This section provides a detailed analysis of the hardware components that make up the project, including an NFC reader, a pinpad, a buzzer, an OLED display, and a camera. The NFC reader allows for secure communication with NFC-enabled devices, the pinpad enables users to enter their personal identification number, the buzzer provides audible feedback, the OLED display provides real-time visual information and the camera serves as a security feature. All of these components are controlled by a microcontroller in oder to implement the smart lock.

ESP32-DevKitC V4 is a small-sized ESP32-based development board produced by Espressif. Most of the I/O pins are broken out to the pin headers on both sides for easy interfacing. Developers can either connect peripherals with jumper wires or mount ESP32-DevKitC V4 on a breadboard.

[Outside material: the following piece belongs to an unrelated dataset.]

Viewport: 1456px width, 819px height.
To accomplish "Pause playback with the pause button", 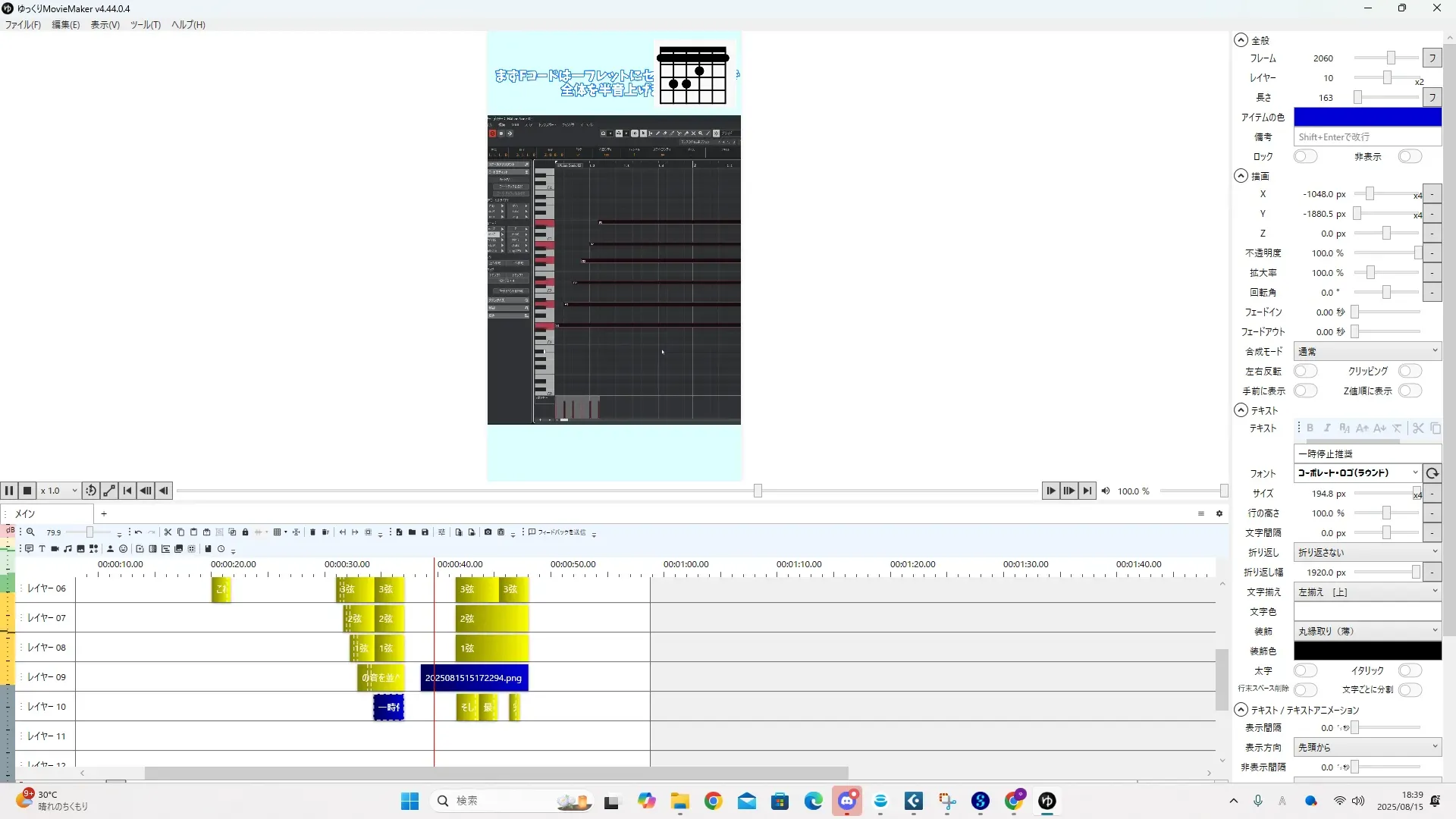I will tap(9, 491).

The MFRC522 is a highly integrated reader/writer IC for contactless communication at 13.56 MHz. The MFRC522 breakout board is a compact and easy-to-use board that allows for quick and simple integration of the MFRC522 IC into a wide range of applications. It includes all the necessary components to get started with using the MFRC522, such as a built-in antenna, and a variety of input/output pins for connecting to other devices. It communicates with the microcontroller via SPI in order to read or write the NFC card.

In order to receive the pin input from the user a 4×3 membrane pinpad was used. It uses a matrix circuit in order to detect button presses, and interfaces with the microcontroller via 7 simple GPIO pins. When a button is pressed, it connects the row and column of the button, which can be read by the microcontroller. The microcontroller then scans through each row and column to detect which button is pressed by sending a signal to each row and reading the corresponding columns.

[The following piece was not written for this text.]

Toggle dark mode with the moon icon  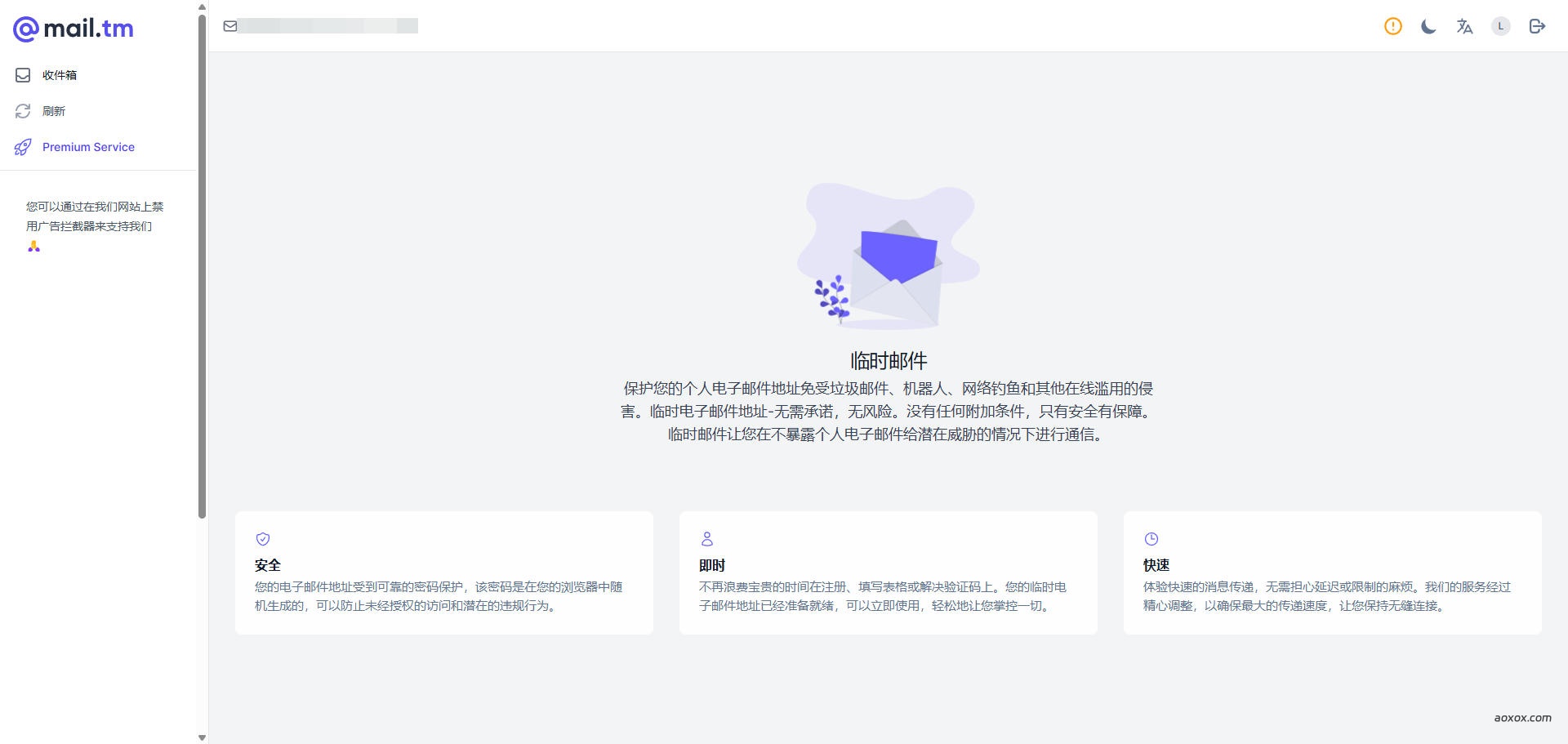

To display the status of the application, a small 0.96 inch OLED Display was used. The display is controlled by the microcontroller using the I2C protocol and it's powered by 3.3V. It uses the SSD1306 drive and has a resolution of 128 x 64 pixels.

In order to achieve face recognition capabilities, an additional microcontroller was needed, alongside a camera module. The Raspberry Pi 4B is a small, low-cost computer that can be used for a variety of projects, including robotics and home automation. The Raspberry Pi camera module is a small camera that can be connected to the Raspberry Pi, allowing it to capture still images and video. The camera module connects to the Raspberry Pi via a ribbon cable that is inserted into the dedicated camera port on the Raspberry Pi board and uses the CSI (Camera Serial Interface) protocol. To inter-connect the main controller (ESP32) with the Raspberry, an UART interface was established between the two.

For a better user experience, acoustic signal are played using a piezo buzzer in different moments of the program's operation, like key presses, success and fail.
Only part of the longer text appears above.